Polyethylenimine (PEI) derivatives are polycationic nonviral vectors for gene transfer. Previous results achieved in vitro in head and neck cancer cells demonstrated that glucosylated PEI yields higher gene transfer efficiency and longer transgene expression than unsubstituted PEI. Using glucosylated PEI, p53 gene transfer was successfully achieved with subsequent recovery of P53 protein expression and induction of spontaneous apoptosis. The present study reports in vivo data achieved in human head and neck squamous cell carcinoma xenografted mice. Using biotinylated PEI and histochemistry analysis, the vector was found to diffuse in the proliferating cells of the tumor tissue, sparing necrotic areas. No diffusion was observed inside keratinized area composed of nonproliferating, mature differentiated cells. Using green fluorescent protein (GFP) transfection and fluorescence microscopy, the transgene expression was mainly observed at the periphery of the tumor containing proliferating cells. GFP expression appeared lower inside the tumor depth. Quantitative transgene expression kinetics was then determined using luciferase as reporter gene. The maximal transgene expression was achieved 48 hours after intratumoral injection of glucosylated PEI/DNA complexes. The highest gene transfer efficacy was achieved 48 hours after two intratumoral injection.

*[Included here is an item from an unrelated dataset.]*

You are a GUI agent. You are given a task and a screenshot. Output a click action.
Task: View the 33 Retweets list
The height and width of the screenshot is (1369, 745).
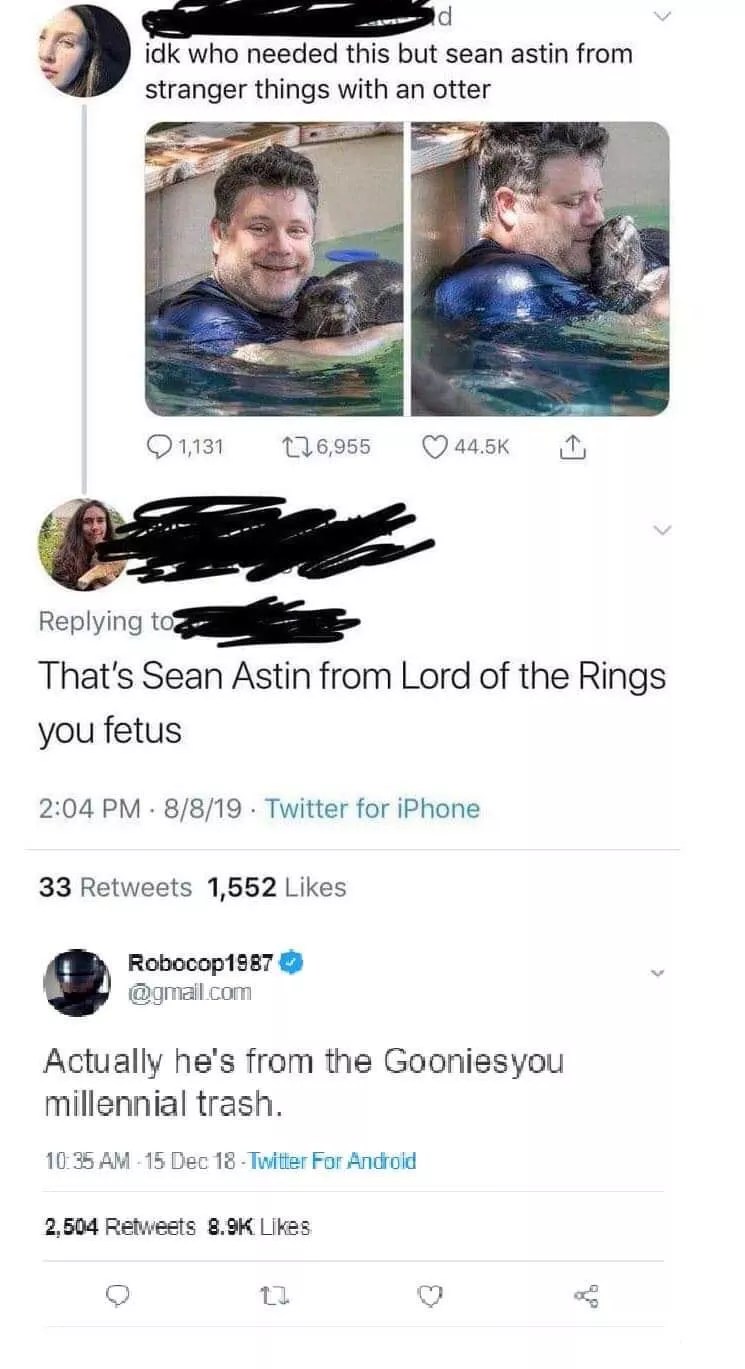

After transfection of wild-type p53, tumor growth inhibition was observed in tumor-bearing mice receiving intratumoral injection of glucosylated PEI/DNA complexes repeated twice weekly. Tumor growth inhibition was maintained under continuous treatment using the same schedule. In all experiments, no noticeable toxicity was observed. The present results demonstrate the feasibility and the tumor growth inhibition potency of nonviral gene transfer using glucosylated polyethylenimine.